We kunnen allemaal redeneren, want dat leren we op school.
Maar fantaseren lukt ons lastig – want we gaan naar school.
De meeste toekomstvoorspellingen komen niet uit. Zelfs demografische voorspellingen zitten er steevast naast. Zodra menselijk gedrag in het geding is, wordt het een heikele zaak. De faxmachine was twintig jaar lang een heilloze vinding, tot zij explodeerde in privégebruik, om daarna in de vergetelheid te verdwijnen. Graham Bell, de uitvinder van de telefoon, hield het voor mogelijk dat elke stad, elk dorp er een zou hebben. En toen elk gezin een toestel kreeg, voorspelde men dat de helft van de beroepsbevolking zijn dagen zou doorbrengen bij een schakelkast om handmatig door te schakelen:
‘I will put you through.’ Later zou het merendeel van de beroepsbevolking computerprogrammeur worden en nu rekenen we uit dat een kwart van de beroepsbevolking werkzaam zal zijn in de zorg. Met grote stelligheid.
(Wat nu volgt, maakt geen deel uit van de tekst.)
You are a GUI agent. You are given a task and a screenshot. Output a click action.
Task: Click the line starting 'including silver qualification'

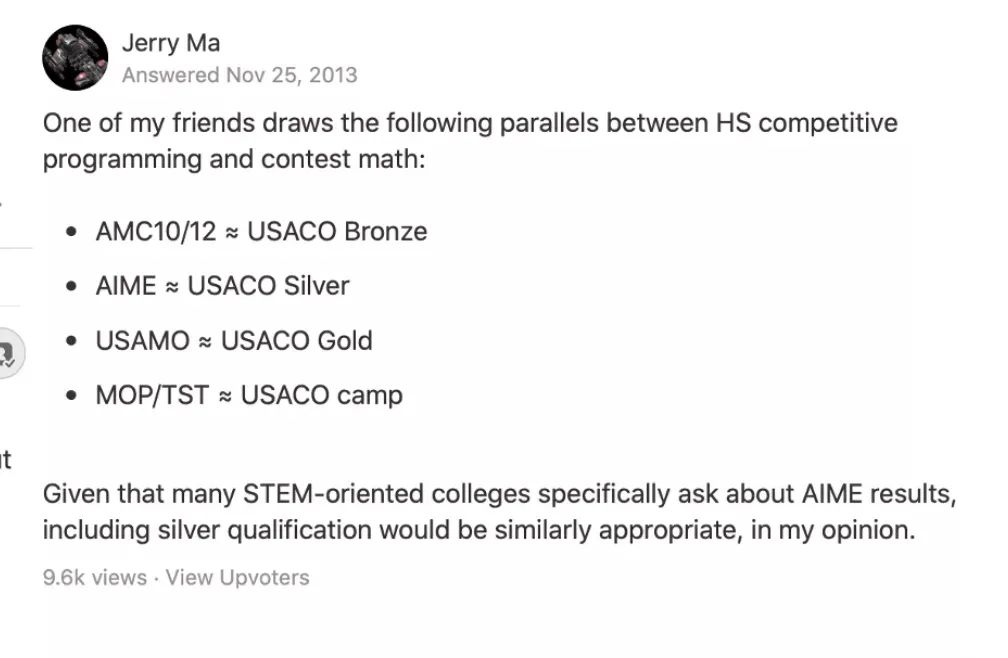tap(478, 529)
Geen voorspelling is uitgekomen. De enige voorspelling die uitkomt, is dat het anders zal gaan dan voorspeld. De gewichtige wetenschap zit er als het om de toekomst gaat, altijd naast. De enige die vrijwel altijd ‘goed zat’ was een literator, een fantast: Jules Verne. Hij liet zijn geest de vrije loop
en ondernam een reis naar de maan. Visie is wat achteraf juist blijkt, zei Shell-topman Gerrit Wagner ooit. Tot die tijd is het een illusie die op realisatie wacht. Einstein noemde verbeeldingskracht belangrijker dan de rede. Imagination, het vermogen je iets voor te stellen: fantaseren, jokken, liegen! Een voorschot nemen op de toekomst.
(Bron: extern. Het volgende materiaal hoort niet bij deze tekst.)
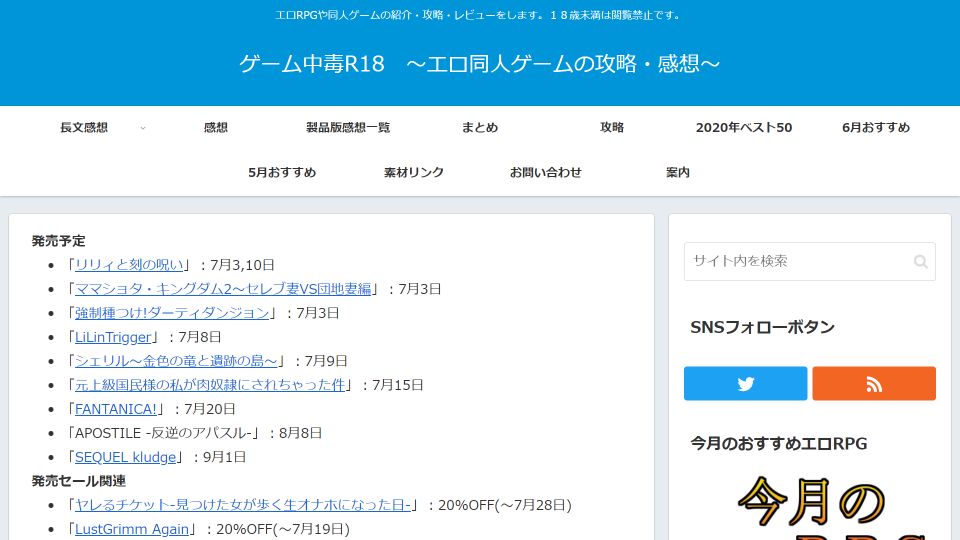Follow the SEQUEL kludge link

coord(126,457)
De onderwijskundige Ken Robinson geeft de school de schuld. We halen de fantasie uit het kind en leren het realistisch te zijn. De muzische vakken leggen het af tegen rekenen en taal. En uiteindelijk legt gymnastiek ook het loodje. De wereld gaat aan keurigheid ten onder. Droogstoppels zetten de koers en scheppen het kader. Grijze muizen aan de macht. ‘I have a dream,’ zei Martin Luther King, ‘that one day…’. En ‘in ten years from now,’ zei John Fitzgerald Kennedy, ‘we will put a man on the moon.’ Ze zagen iets wat er niet was. Fantasten. Fantasie is voor visie wat creativiteit is voor innovatie. Fantaseren is dingen zien die er nog niet zijn. Fantasieën realiseren is visionair zijn – blijken te zijn. Met de werkelijkheid geen genoegen nemen. Fantaseren is verhalen vertellen, want de geest moet waaien, wist de dichter Johnny van Doorn al. Je moet er de tijd voor nemen. Mij heeft het vaderschap geholpen. Ik las mijn kinderen niet voor, maar verzon verhaaltjes. Ze mochten drie dingen noemen die in het verhaal moesten voorkomen. En dan ging ik ermee op de loop. Het liep altijd goed af. Het is zoiets als wat een Britse hoogleraar, een financieel expert, overkwam toen hij geïnterviewd werd door twee jonge betweterige journalisten. Hij had de reputatie innovatief te zijn, maar wat hij de journalisten ook vertelde: ze waren niet onder de indruk. Ze hadden het wel eens eerder gehoord, of noemden het ‘niet echt innovatief’. Dat ging de hoogleraar irriteren. Hij noemde – ‘ik weet niet echt wat me bezielde’ – de term interplanetary banking. De twee journalisten schoven naar het puntje van hun stoel. Dat hadden ze nog niet eerder gehoord. ‘Maar ik ook niet’, zei de hoogleraar. De journalisten vroegen, oprecht nieuwsgierig geworden, door. Vertel! De hoogleraar ging ervoor zitten en verzon een concept dat zo gek nog niet was. Geld wordt per satelliet verstuurd. Wat nu als je het op een satelliet laat staan? Een bank in de ruimte. Dan geldt ruimterecht. ‘Technisch kan het’, concludeerde hij. Wat resteert zijn uitvoeringsproblemen en de durf de eerste stappen te zetten – hij liet zijn stem zakken. ‘Een nieuwe ontwikkeling, die grote gevolgen zal hebben…’ ‘Sinds dat gesprek geld ik als expert op het terrein van interplanetary banking. Ik weet er niet veel van, maar omdat het om een nieuw terrein gaat, wel het meest. Ik houd er ook lezingen over. Ik heb een fantastisch vak.’